文档片段 ▸
给定两个链表,找到给定链表之间的第一个公共元素,即,我们需要找到第一个列表的第一个节点,该第一个节点也存在于第二个列表中。
例子:
Input :
List1: 10->15->4->20
Lsit2: 8->4->2->10
Output : 10
Input :
List1: 1->2->3->4
Lsit2: 5->6->3->8
Output : 3
我们遍历第一个列表,对于每个节点,我们在第二个列表中搜索它。一旦在第二个列表中找到一个元素,我们就将其返回。
C++
// C++ program to find first common element in
// two unsorted linked list
#include
using namespace std;
/* Link list node */
struct Node {
int data;
struct Node* next;
};
/* A utility function to insert a node at the
beginning of a linked list*/
void push(struct Node** head_ref, int new_data)
{
struct Node* new_node =
(struct Node*)malloc(sizeof(struct Node));
new_node->data = new_data;
new_node->next = (*head_ref);
(*head_ref) = new_node;
}
/* Returns the first repeating element in linked list*/
int firstCommon(struct Node* head1, struct Node* head2)
{
// Traverse through every node of first list
for (; head1 != NULL; head1=head1->next)

任务详情 ▸ 根据上面的文档片段,用什么方法找出两个链表的第一个公共元素?

收集材料 ▸
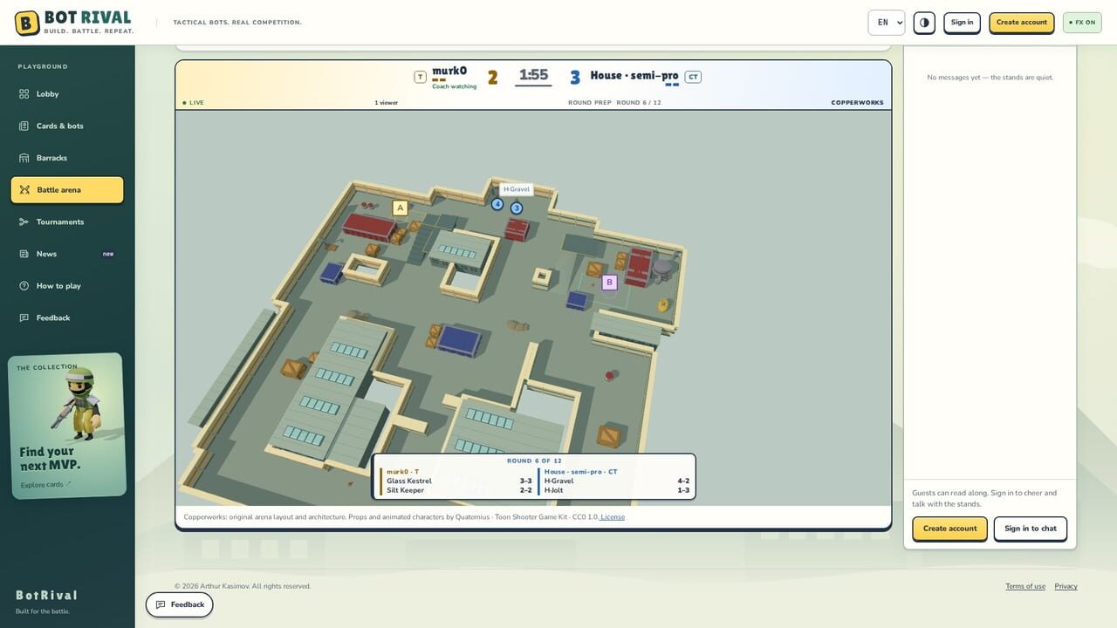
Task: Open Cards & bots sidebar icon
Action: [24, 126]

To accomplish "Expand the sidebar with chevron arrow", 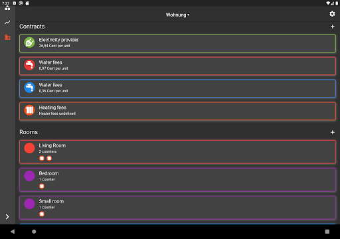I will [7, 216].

完整解答 ▸ 遍历第一个列表,对每个节点都在第二个列表中搜索它,一旦在第二个列表中找到,就将其返回。